Example 3: Sample Size Calculation in Factor Analysis

Choosing a sample size in common factor analysis is complicated by the facts that (1) until recently, there was no firm statistical basis for forming such a judgment, and (2) there are a number of different significance tests that can be performed in factor analysis, many of which have differing power characteristics. Statistica Power Analysis provides, in its Structural Equation Modeling power analysis module, facilities that can be used for estimating power and sample size requirements in a number of different situations, including ordinary exploratory factor analysis (see Factor Analysis), confirmatory factor analysis (see Structural Equation Modeling (SEPATH), and causal modeling. In this example, we will examine how to perform some basic power and sample size calculations in exploratory factor analysis.

The basic rationale for performing convenient power and sample size calculations in structural equation modeling contexts was introduced by MacCallum, Browne, and Sugawara (1996).

Specifying baseline parameters

Ribbon bar.

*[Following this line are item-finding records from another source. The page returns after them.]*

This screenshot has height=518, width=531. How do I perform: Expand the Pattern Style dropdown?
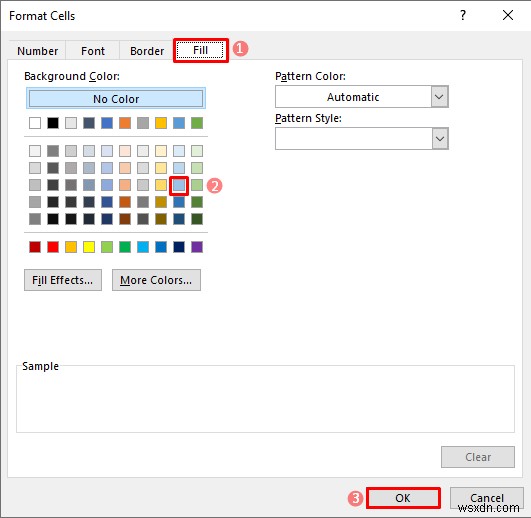click(x=440, y=138)
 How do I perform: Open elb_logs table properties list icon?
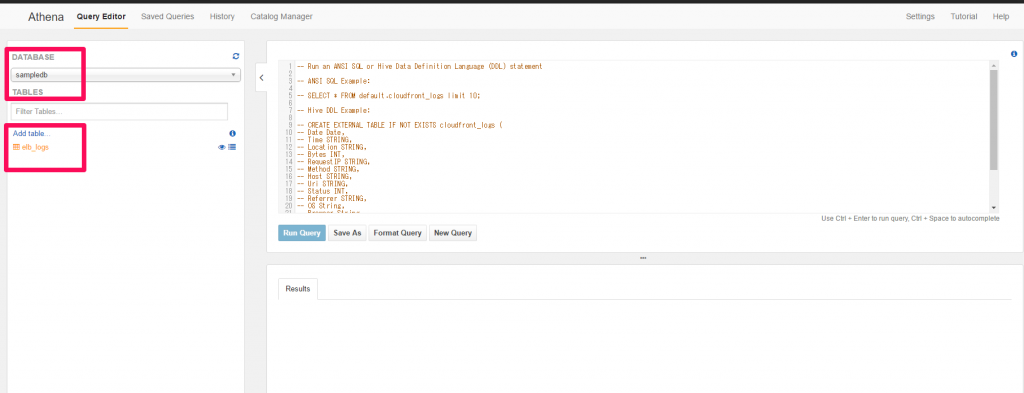tap(232, 148)
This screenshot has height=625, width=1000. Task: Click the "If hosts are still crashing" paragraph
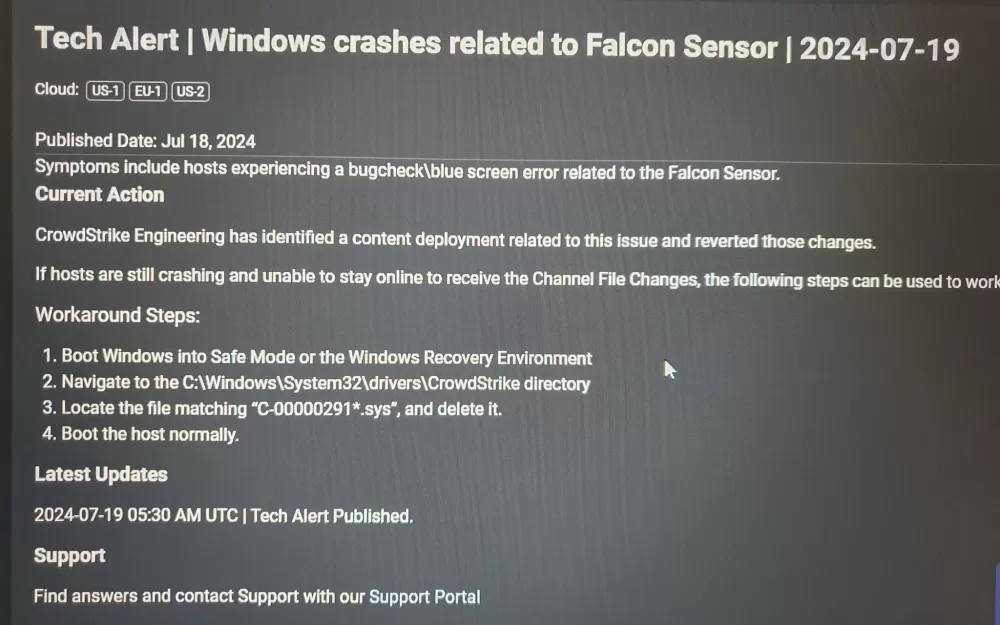click(x=515, y=280)
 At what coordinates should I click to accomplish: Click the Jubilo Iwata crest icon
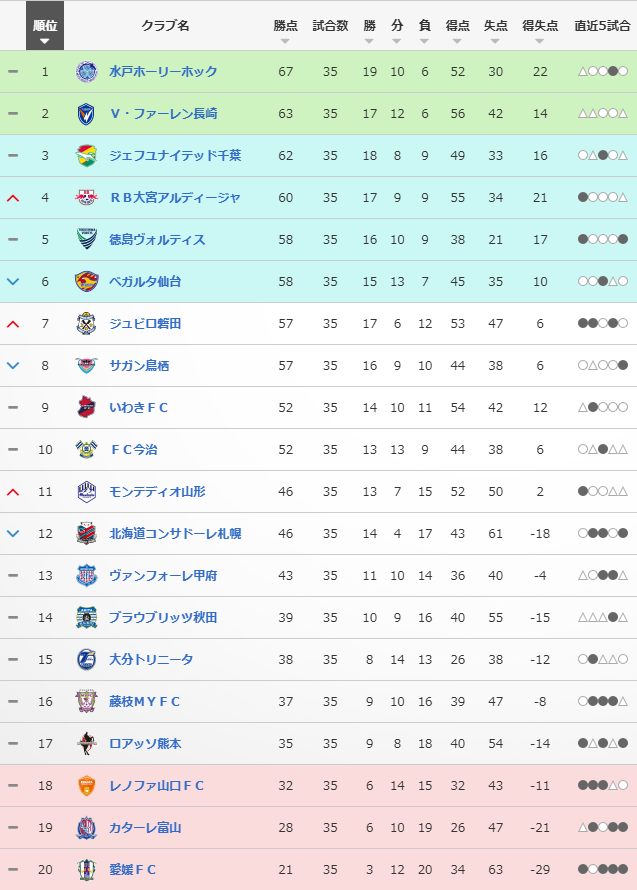(87, 324)
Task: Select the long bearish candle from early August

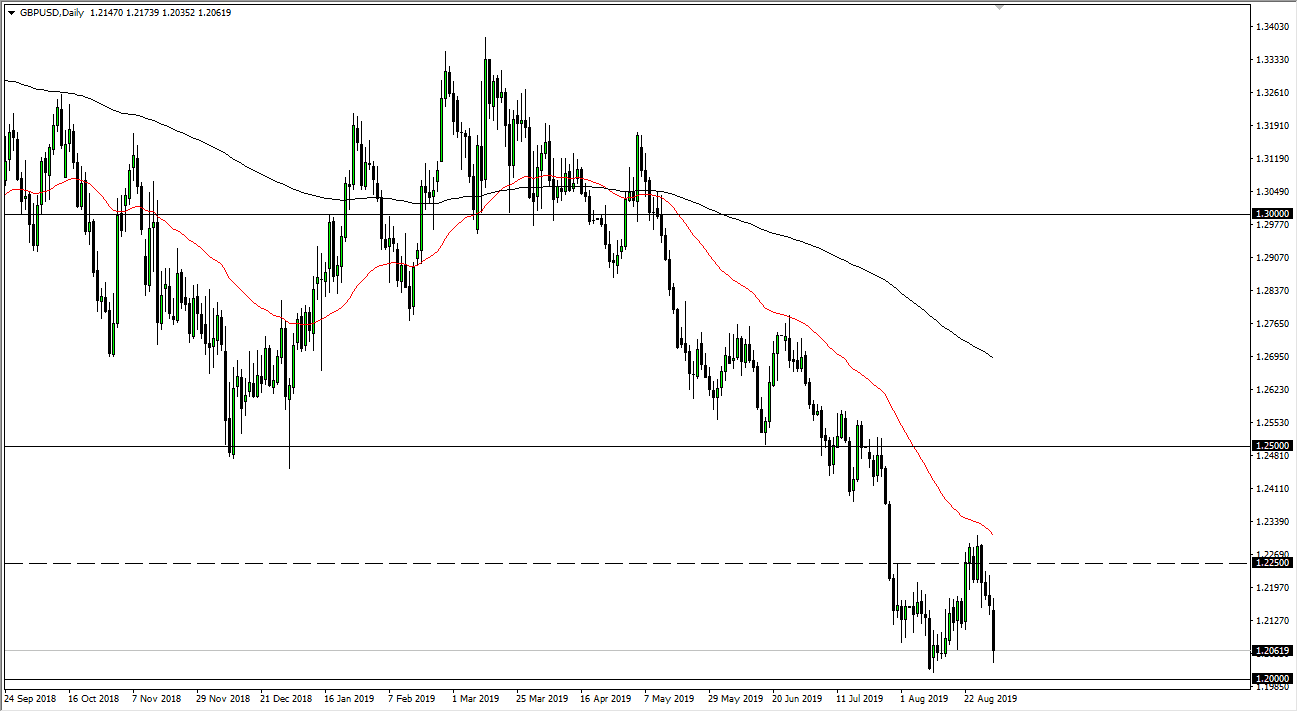Action: coord(888,540)
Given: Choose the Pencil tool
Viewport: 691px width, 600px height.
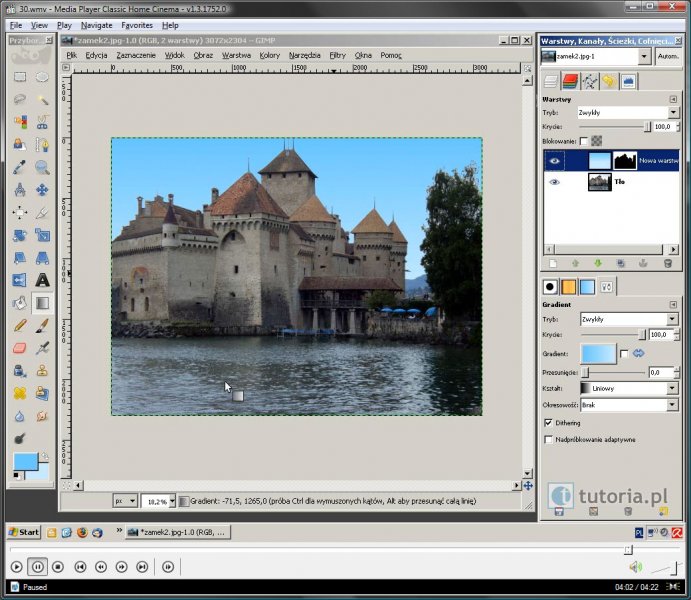Looking at the screenshot, I should [x=20, y=326].
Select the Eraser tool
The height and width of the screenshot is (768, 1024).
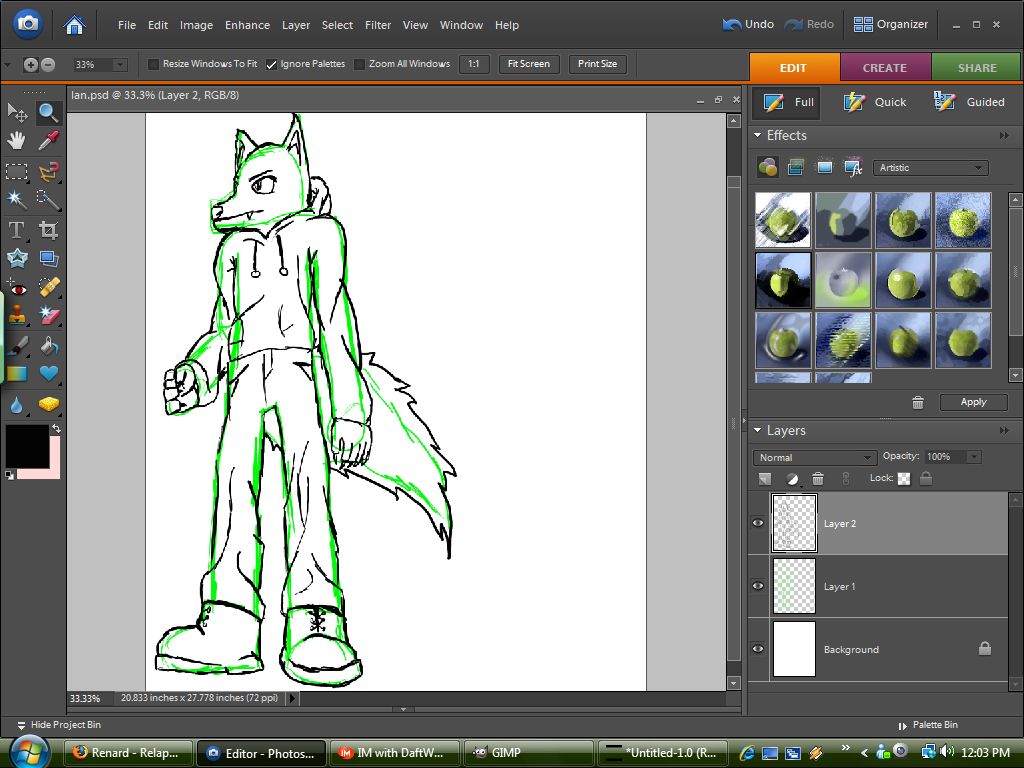tap(49, 316)
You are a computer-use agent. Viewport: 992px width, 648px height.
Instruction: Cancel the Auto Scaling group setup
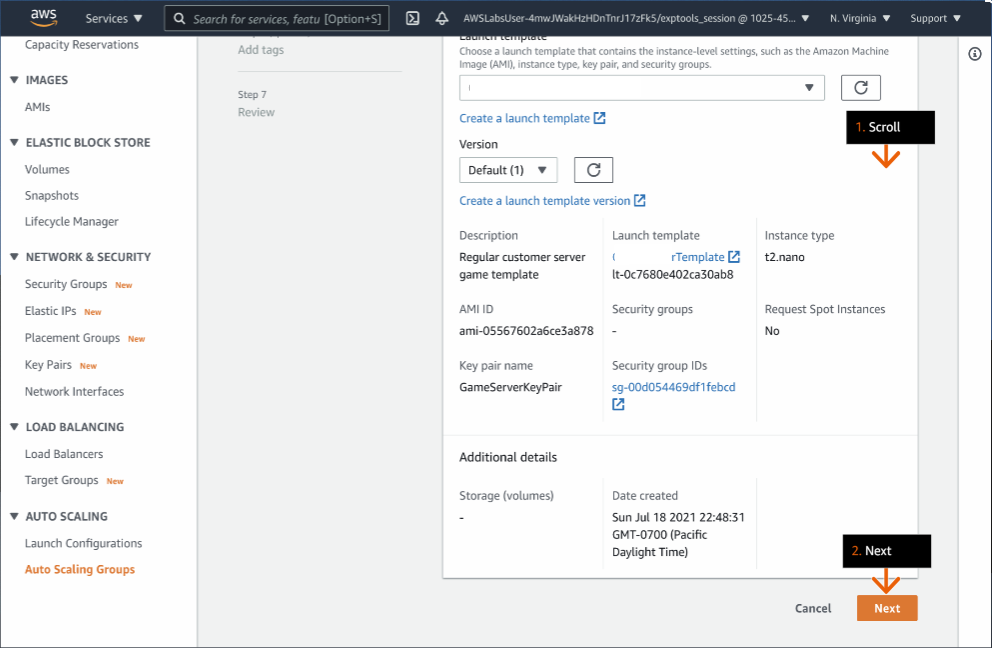pos(812,607)
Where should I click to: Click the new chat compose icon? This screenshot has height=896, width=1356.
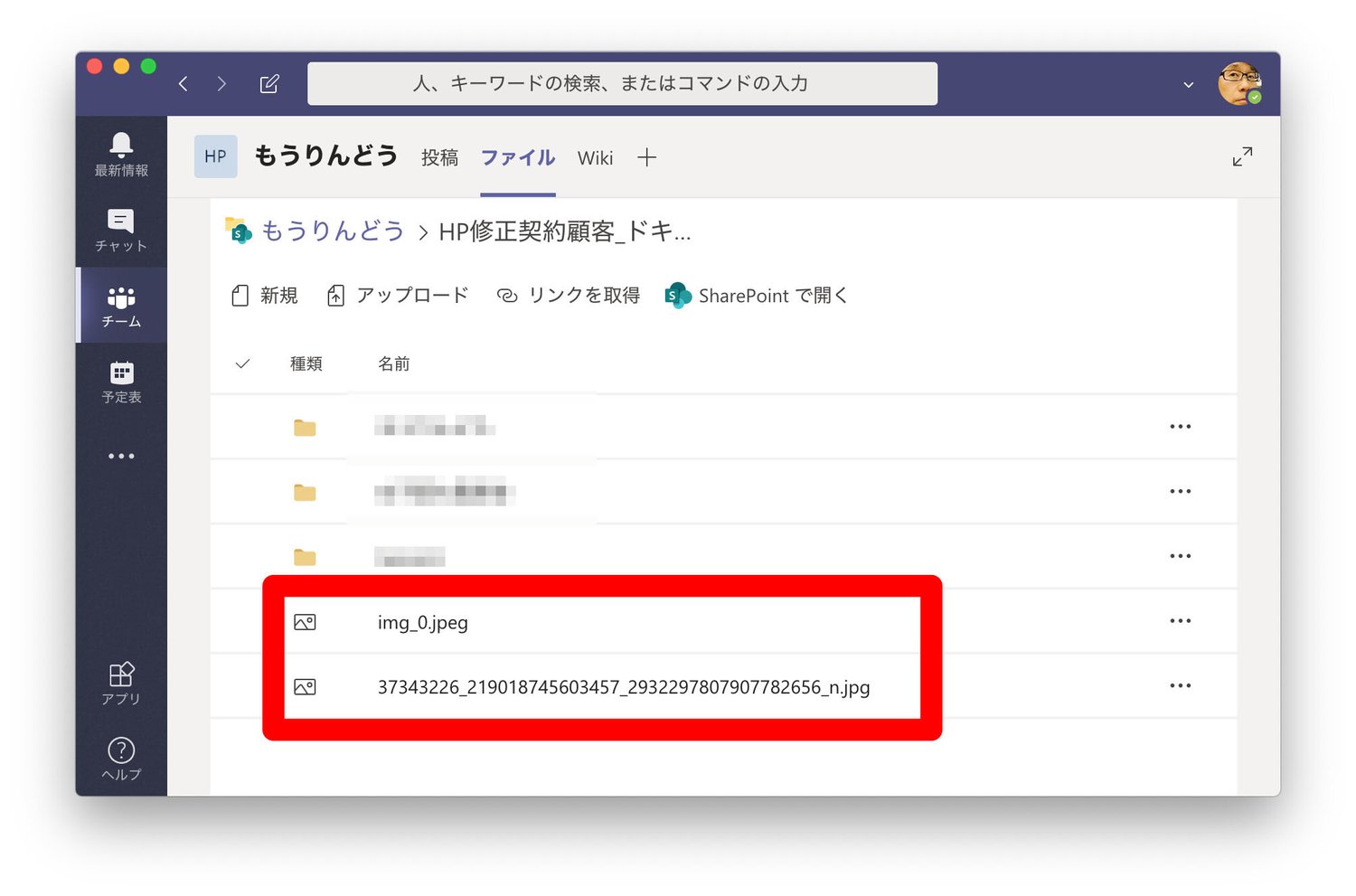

Select the Statistics tab. In the Advanced/Multivariate group, click Power Analysis to display the Power Analysis and Interval Estimation Startup Panel.

Classic menus. From the Statistics menu, select Power Analysis to display the Power Analysis and Interval Estimation Startup Panel.

From the Startup Panel, select Sample Size Calculation and Structural Equation Modeling.

Click the OK button to display the Structural Equation Modeling: Sample Size Calculation Parameters dialog box.

Suppose you were planning to perform an exploratory factor analysis, using the method of maximum likelihood, as implemented in the Statistica Factor Analysis module with 10 observed variables and wished to assure power of at least .80 to detect departures from reasonable goodness of fit. MacCallum, Browne and Sugawara (1996) suggest performing a test of the hypothesis that the RMSSE is less than or equal to .05, versus the alternative that the RMSSE is greater than .05. In their article, they examine sample size required to attain a power of .80.

A key decision in any exploratory factor analysis is to decide on the number of common factors to retain. This decision is a complicated one, and clearly involves interplay between substantive and statistical considerations. The traditional approach, implemented in many computer programs, is to begin by fitting a single common factor to the data, and perform a chi-square test of the hypothesis that the model fits perfectly. If this hypothesis is rejected (at, say, the .05 level), then the number of common factors is increased to two, and the process is repeated. This continues until the hypothesis test fails to reject.

Numerous authors have criticized this sequential chi-square testing approach. One criticism is that the hypothesis being tested is unrealistic and unnecessarily stringent. The hypothesis of perfect fit of a complex model is almost invariably false, and it makes no sense to test it. Moreover, since the testing strategy is Accept-Support, (see Sampling theory and hypothesis testing logic), the experimenter who wants to find a small number of factors is rewarded, in a sense, for running an experiment with low power.

One solution to this problem is to test a more reasonable hypothesis, i.e., that fit is good though not perfect, and guarantee reasonable power to detect departures from this hypothesis.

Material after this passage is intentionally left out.